No estaba preparada para el cálido abrazo en el cual la envolvía en ese instante. Ni para los besos leves que sembraba en su frente, ni para el delicado masaje que con las manos le estaba dando en la espalda.

Kyla sintió que su ansiedad desaparecía. Dejó la mejilla apoyada en los pectorales, marcados por la camiseta blanca que llevaba encima de los pantalones cortos.

– ¿Sabes cocinar?

– ¿Qué? -murmuró ella medio dormida.

– Que si sabes cocinar.

Ella levantó la cabeza y retrocedió un paso.

– Claro que sé -respondió con algo de aspereza.

Su bigote se curvó en una sonrisa.

– Entonces, ¿qué te parece si desayunamos?

– ¿Qué te gustaría comer?

– ¿Qué me puedes preparar?

– Lo que sea -se ahuecó un poco el pelo en un gesto coqueto-. Si te quitas de en medio, te demostraré lo buena cocinera que soy.

Él hizo una reverencia y extendió el brazo en dirección a la cocina.

– La cocina es toda suya, señora. Si no me necesita, volveré a mi periódico.

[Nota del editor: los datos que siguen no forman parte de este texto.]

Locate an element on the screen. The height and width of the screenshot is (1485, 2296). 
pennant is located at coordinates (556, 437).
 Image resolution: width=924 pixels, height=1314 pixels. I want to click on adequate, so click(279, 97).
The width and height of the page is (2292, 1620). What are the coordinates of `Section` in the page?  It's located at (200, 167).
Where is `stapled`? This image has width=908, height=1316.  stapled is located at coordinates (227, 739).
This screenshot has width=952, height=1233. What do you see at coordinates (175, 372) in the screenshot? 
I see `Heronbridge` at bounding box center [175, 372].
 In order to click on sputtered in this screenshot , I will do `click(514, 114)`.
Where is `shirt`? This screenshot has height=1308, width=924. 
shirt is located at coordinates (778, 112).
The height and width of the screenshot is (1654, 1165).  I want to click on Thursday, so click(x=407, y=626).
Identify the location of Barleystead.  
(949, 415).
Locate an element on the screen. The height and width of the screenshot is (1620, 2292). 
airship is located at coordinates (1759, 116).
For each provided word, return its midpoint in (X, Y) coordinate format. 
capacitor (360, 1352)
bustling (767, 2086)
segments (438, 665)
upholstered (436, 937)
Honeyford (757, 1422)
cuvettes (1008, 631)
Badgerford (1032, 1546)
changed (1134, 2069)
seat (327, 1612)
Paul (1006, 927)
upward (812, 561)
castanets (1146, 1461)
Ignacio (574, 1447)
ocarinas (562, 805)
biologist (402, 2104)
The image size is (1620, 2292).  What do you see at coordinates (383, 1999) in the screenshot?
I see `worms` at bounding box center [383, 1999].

Al cabo de unos minutos, ella le puso delante un vaso de zumo de naranja. Él bajó una de las esquinas del periódico.

– Gracias.

Ella sonrió.

– De nada.

– Huele bien.

– Está casi listo.

Él dobló el periódico y lo dejó a un lado para contemplar la mesa. Al parecer lo había encontrado todo. Había sacado unos manteles individuales y la vajilla de diario. Trevor miró sus manos mientras, con pericia, doblaban las servilletas y las ponían formando un círculo encima de los platos. Antes de que ella pudiera darse la vuelta, le agarró una mano, se la llevó a la boca y le besó el dorso.

– Uno se acostumbra enseguida a que lo mimen. Creo que ya me he acostumbrado a que mi mujer me prepare el desayuno.

La miró de un modo que hizo que ella sintiera que se derretía por dentro, como si una ola de placer la arrastrara. Sintió que un calor le subía por el pecho y la cara.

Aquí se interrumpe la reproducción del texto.